### ABOUT THIS EXERCISE
Give the count of lines in the data that include the string "column", with no added remarks.

### DATA FOR PROCESSING
=====
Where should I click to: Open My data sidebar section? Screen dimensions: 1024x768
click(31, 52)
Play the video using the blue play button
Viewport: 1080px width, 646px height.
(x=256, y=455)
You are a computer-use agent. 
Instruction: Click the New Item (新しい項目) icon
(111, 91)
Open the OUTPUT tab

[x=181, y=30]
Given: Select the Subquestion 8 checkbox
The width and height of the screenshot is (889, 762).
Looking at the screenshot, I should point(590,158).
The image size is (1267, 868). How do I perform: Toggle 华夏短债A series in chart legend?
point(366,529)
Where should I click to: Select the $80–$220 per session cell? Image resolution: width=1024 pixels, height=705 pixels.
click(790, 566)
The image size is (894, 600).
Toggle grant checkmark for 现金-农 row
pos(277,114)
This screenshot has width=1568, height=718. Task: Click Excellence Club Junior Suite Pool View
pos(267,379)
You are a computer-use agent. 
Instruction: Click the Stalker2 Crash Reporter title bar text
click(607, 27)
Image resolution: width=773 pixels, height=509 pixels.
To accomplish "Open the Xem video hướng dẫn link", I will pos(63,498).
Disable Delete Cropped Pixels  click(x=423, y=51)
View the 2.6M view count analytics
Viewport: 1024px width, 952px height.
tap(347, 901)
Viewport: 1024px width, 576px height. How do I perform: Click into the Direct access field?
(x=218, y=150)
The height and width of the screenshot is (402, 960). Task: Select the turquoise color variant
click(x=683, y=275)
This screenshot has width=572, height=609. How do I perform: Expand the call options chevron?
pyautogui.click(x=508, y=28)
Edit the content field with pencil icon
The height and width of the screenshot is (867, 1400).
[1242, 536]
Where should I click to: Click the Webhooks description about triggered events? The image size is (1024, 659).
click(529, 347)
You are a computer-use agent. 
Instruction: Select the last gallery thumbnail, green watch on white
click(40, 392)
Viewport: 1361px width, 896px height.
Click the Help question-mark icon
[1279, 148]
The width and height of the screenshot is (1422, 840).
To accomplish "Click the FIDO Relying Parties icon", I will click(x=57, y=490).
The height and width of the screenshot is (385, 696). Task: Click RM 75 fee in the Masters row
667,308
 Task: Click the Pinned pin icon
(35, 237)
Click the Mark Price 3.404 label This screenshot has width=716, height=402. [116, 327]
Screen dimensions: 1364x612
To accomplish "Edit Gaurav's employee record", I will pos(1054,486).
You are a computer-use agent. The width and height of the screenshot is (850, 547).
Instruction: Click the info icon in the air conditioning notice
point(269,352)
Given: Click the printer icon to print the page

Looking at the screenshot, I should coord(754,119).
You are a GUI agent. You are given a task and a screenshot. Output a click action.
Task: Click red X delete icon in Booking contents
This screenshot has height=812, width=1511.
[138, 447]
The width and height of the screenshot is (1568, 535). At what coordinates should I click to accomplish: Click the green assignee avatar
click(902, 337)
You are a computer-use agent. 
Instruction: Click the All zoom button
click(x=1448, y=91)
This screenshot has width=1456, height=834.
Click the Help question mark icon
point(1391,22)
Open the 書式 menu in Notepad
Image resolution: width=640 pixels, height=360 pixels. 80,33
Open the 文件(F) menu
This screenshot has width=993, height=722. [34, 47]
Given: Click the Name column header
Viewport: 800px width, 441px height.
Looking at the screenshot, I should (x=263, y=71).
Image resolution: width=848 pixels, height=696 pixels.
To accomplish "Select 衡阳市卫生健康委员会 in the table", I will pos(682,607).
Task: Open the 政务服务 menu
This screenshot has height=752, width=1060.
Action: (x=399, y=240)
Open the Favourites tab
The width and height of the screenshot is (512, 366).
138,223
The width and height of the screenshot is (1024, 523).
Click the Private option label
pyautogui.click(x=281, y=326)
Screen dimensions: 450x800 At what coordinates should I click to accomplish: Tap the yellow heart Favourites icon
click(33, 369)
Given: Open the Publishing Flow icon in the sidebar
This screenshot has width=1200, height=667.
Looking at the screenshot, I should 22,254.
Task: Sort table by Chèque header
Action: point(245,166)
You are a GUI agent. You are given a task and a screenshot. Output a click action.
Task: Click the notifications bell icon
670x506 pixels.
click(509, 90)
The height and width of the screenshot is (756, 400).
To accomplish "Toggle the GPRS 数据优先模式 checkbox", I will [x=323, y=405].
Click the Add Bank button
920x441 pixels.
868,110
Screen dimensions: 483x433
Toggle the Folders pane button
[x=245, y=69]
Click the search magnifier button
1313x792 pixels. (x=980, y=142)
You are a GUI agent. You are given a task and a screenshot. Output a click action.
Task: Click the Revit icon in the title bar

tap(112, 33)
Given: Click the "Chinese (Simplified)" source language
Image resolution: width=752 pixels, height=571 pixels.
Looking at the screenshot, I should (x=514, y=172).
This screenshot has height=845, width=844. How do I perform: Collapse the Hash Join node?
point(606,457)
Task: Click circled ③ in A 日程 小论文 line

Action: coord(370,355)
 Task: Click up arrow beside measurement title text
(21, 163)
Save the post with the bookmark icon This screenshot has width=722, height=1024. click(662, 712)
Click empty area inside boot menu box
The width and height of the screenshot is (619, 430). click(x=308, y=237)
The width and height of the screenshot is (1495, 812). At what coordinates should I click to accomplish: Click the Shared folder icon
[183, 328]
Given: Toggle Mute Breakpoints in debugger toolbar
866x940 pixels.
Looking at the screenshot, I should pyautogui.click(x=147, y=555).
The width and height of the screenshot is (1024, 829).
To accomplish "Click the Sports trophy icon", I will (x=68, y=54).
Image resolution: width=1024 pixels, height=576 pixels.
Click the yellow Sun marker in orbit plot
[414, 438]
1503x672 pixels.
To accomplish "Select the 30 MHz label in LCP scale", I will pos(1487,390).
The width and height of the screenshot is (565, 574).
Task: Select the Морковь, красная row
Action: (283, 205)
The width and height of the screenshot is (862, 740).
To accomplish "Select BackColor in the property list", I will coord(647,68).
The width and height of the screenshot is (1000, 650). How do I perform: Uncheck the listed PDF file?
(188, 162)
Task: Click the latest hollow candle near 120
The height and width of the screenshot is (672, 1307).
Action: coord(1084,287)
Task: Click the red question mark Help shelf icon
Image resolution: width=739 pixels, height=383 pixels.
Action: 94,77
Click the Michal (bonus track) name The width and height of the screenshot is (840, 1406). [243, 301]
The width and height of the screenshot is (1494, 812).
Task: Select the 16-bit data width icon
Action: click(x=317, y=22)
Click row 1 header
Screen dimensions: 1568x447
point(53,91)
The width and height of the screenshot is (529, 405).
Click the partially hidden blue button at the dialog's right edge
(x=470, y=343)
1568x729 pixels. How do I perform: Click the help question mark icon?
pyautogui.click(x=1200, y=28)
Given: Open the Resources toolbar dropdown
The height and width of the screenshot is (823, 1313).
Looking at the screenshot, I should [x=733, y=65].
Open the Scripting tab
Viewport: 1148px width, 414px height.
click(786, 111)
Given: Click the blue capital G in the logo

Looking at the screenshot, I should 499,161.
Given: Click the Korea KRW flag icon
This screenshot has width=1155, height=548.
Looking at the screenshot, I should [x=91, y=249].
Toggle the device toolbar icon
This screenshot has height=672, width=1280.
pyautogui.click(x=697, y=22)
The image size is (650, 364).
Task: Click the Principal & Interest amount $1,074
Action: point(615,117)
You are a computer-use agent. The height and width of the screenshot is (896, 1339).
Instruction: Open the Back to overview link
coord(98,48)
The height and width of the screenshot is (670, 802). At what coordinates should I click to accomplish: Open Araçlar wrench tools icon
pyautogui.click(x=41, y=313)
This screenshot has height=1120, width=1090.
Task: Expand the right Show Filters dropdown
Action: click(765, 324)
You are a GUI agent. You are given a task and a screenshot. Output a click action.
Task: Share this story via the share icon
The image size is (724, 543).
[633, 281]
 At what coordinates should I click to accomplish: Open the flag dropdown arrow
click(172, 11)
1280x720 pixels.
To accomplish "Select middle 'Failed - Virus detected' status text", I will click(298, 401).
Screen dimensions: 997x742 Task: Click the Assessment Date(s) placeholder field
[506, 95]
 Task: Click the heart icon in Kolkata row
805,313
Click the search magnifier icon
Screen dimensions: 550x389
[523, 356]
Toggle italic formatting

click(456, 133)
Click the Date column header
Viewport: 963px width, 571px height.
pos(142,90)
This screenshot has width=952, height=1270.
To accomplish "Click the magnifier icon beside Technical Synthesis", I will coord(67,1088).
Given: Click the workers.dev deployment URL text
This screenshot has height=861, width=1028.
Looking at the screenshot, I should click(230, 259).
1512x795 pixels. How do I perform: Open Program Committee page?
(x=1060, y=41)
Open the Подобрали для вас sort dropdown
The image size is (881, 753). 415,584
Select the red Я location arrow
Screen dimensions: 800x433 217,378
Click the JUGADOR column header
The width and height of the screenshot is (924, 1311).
=====
### EXPECTED ANSWER
3